What the task requires: Within the entries below, find each line containing the word "height" and copy it.

Entries taken from a collection
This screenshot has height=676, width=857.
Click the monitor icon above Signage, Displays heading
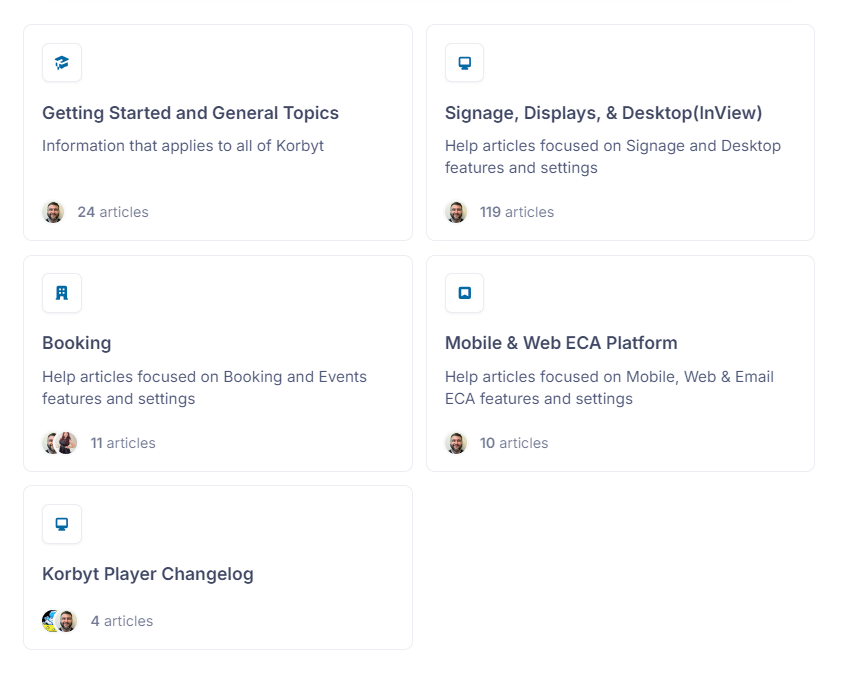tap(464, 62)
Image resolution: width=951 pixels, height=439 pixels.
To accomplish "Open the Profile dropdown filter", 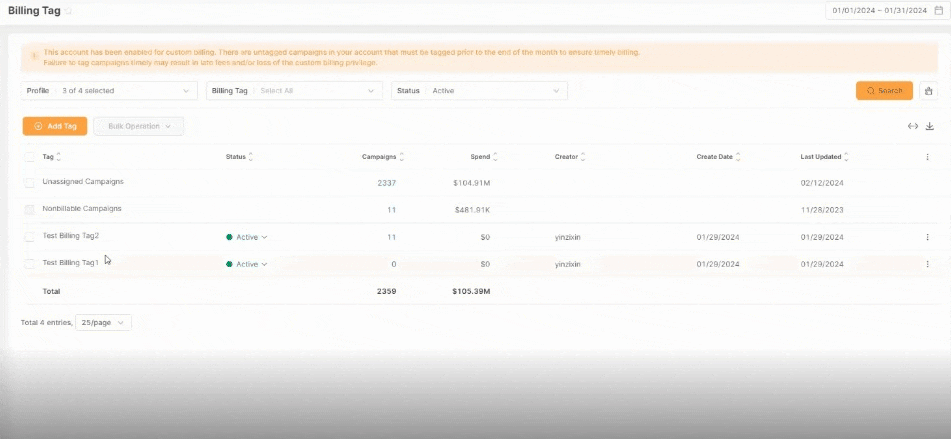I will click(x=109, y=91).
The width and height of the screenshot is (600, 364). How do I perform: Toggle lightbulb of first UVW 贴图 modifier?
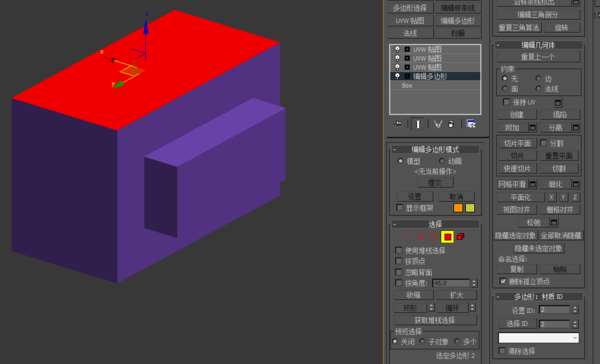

Task solution:
This screenshot has height=676, width=857.
Image resolution: width=951 pixels, height=439 pixels.
The width and height of the screenshot is (600, 364). How do I perform: Toggle lightbulb of first UVW 贴图 modifier?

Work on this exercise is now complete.